--- start ---

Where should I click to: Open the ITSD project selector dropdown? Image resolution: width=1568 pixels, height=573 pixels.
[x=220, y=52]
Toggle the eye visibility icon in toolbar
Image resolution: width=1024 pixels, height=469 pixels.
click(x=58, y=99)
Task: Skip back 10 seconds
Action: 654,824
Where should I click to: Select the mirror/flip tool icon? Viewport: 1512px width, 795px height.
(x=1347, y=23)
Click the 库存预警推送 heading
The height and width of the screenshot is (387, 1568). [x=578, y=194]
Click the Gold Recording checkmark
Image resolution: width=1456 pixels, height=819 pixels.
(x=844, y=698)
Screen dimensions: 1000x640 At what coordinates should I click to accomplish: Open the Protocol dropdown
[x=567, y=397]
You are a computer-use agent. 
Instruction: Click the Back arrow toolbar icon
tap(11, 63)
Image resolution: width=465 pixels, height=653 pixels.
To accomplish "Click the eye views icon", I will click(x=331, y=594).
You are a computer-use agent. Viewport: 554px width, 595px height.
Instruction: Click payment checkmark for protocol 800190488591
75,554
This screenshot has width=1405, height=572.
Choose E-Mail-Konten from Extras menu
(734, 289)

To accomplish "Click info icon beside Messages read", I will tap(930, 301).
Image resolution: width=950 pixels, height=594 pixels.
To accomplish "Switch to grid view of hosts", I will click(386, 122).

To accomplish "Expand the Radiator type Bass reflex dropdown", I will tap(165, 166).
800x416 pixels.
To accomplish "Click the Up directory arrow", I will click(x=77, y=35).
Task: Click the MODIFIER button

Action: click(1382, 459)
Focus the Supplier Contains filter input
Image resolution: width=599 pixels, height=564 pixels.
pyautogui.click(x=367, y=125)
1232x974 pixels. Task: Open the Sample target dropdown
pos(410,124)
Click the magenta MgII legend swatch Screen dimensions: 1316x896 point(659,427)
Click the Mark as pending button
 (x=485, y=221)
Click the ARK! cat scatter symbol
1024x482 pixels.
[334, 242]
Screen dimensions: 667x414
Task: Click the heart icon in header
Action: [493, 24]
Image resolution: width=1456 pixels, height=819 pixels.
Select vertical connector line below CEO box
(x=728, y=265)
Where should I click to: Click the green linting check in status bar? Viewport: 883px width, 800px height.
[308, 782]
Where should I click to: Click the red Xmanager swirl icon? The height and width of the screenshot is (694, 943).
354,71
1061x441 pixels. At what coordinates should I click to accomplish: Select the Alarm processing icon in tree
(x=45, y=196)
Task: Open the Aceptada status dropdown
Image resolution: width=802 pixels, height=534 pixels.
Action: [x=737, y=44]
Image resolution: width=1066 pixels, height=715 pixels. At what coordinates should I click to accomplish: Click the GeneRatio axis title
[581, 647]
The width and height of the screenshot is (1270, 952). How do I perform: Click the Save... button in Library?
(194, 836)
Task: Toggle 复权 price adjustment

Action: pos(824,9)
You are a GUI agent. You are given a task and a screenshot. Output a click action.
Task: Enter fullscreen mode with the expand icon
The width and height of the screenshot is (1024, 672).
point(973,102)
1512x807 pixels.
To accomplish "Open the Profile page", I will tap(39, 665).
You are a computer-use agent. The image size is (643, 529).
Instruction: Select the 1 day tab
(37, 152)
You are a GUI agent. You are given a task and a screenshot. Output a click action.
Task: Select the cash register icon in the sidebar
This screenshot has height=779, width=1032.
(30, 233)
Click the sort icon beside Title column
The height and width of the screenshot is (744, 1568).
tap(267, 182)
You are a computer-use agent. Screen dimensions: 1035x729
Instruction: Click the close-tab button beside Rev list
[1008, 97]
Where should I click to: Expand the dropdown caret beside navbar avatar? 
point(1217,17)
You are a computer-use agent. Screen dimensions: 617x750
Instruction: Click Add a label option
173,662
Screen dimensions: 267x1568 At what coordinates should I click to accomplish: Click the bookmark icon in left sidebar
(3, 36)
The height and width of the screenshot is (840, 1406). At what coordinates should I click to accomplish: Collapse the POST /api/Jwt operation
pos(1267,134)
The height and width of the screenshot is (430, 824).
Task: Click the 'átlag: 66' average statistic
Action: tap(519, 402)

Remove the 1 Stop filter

--- end ---

WORK TO DO: Render every one of the rows above as a numbered list, omitting any blank lines.

OUTPUT FOR THIS EXERCISE:
1. Where should I click to: Open the ITSD project selector dropdown? Image resolution: width=1568 pixels, height=573 pixels.
2. [x=220, y=52]
3. Toggle the eye visibility icon in toolbar
4. Image resolution: width=1024 pixels, height=469 pixels.
5. click(x=58, y=99)
6. Task: Skip back 10 seconds
7. Action: 654,824
8. Where should I click to: Select the mirror/flip tool icon? Viewport: 1512px width, 795px height.
9. (x=1347, y=23)
10. Click the 库存预警推送 heading
11. The height and width of the screenshot is (387, 1568). [x=578, y=194]
12. Click the Gold Recording checkmark
13. Image resolution: width=1456 pixels, height=819 pixels.
14. (x=844, y=698)
15. Screen dimensions: 1000x640 At what coordinates should I click to accomplish: Open the Protocol dropdown
16. [x=567, y=397]
17. You are a computer-use agent. 
18. Instruction: Click the Back arrow toolbar icon
19. tap(11, 63)
20. Image resolution: width=465 pixels, height=653 pixels.
21. To accomplish "Click the eye views icon", I will click(x=331, y=594).
22. You are a computer-use agent. Viewport: 554px width, 595px height.
23. Instruction: Click payment checkmark for protocol 800190488591
24. 75,554
25. This screenshot has width=1405, height=572.
26. Choose E-Mail-Konten from Extras menu
27. (734, 289)
28. To accomplish "Click info icon beside Messages read", I will tap(930, 301).
29. Image resolution: width=950 pixels, height=594 pixels.
30. To accomplish "Switch to grid view of hosts", I will click(386, 122).
31. To accomplish "Expand the Radiator type Bass reflex dropdown", I will tap(165, 166).
32. 800x416 pixels.
33. To accomplish "Click the Up directory arrow", I will click(x=77, y=35).
34. Task: Click the MODIFIER button
35. Action: click(1382, 459)
36. Focus the Supplier Contains filter input
37. Image resolution: width=599 pixels, height=564 pixels.
38. pyautogui.click(x=367, y=125)
39. 1232x974 pixels. Task: Open the Sample target dropdown
40. pos(410,124)
41. Click the magenta MgII legend swatch Screen dimensions: 1316x896 point(659,427)
42. Click the Mark as pending button
43.  (x=485, y=221)
44. Click the ARK! cat scatter symbol
45. 1024x482 pixels.
46. [334, 242]
47. Screen dimensions: 667x414
48. Task: Click the heart icon in header
49. Action: [493, 24]
50. Image resolution: width=1456 pixels, height=819 pixels.
51. Select vertical connector line below CEO box
52. (x=728, y=265)
53. Where should I click to: Click the green linting check in status bar? Viewport: 883px width, 800px height.
54. [308, 782]
55. Where should I click to: Click the red Xmanager swirl icon? The height and width of the screenshot is (694, 943).
56. 354,71
57. 1061x441 pixels. At what coordinates should I click to accomplish: Select the Alarm processing icon in tree
58. (x=45, y=196)
59. Task: Open the Aceptada status dropdown
60. Image resolution: width=802 pixels, height=534 pixels.
61. Action: [x=737, y=44]
62. Image resolution: width=1066 pixels, height=715 pixels. At what coordinates should I click to accomplish: Click the GeneRatio axis title
63. [581, 647]
64. The width and height of the screenshot is (1270, 952). How do I perform: Click the Save... button in Library?
65. (194, 836)
66. Task: Toggle 复权 price adjustment
67. Action: pos(824,9)
68. You are a GUI agent. You are given a task and a screenshot. Output a click action.
69. Task: Enter fullscreen mode with the expand icon
70. The width and height of the screenshot is (1024, 672).
71. point(973,102)
72. 1512x807 pixels.
73. To accomplish "Open the Profile page", I will tap(39, 665).
74. You are a computer-use agent. The image size is (643, 529).
75. Instruction: Select the 1 day tab
76. (37, 152)
77. You are a GUI agent. You are given a task and a screenshot. Output a click action.
78. Task: Select the cash register icon in the sidebar
79. This screenshot has height=779, width=1032.
80. (30, 233)
81. Click the sort icon beside Title column
82. The height and width of the screenshot is (744, 1568).
83. tap(267, 182)
84. You are a computer-use agent. Screen dimensions: 1035x729
85. Instruction: Click the close-tab button beside Rev list
86. [1008, 97]
87. Where should I click to: Expand the dropdown caret beside navbar avatar? 
88. point(1217,17)
89. You are a computer-use agent. Screen dimensions: 617x750
90. Instruction: Click Add a label option
91. 173,662
92. Screen dimensions: 267x1568 At what coordinates should I click to accomplish: Click the bookmark icon in left sidebar
93. (3, 36)
94. The height and width of the screenshot is (840, 1406). At what coordinates should I click to accomplish: Collapse the POST /api/Jwt operation
95. pos(1267,134)
96. The height and width of the screenshot is (430, 824).
97. Task: Click the 'átlag: 66' average statistic
98. Action: tap(519, 402)
99. Remove the 1 Stop filter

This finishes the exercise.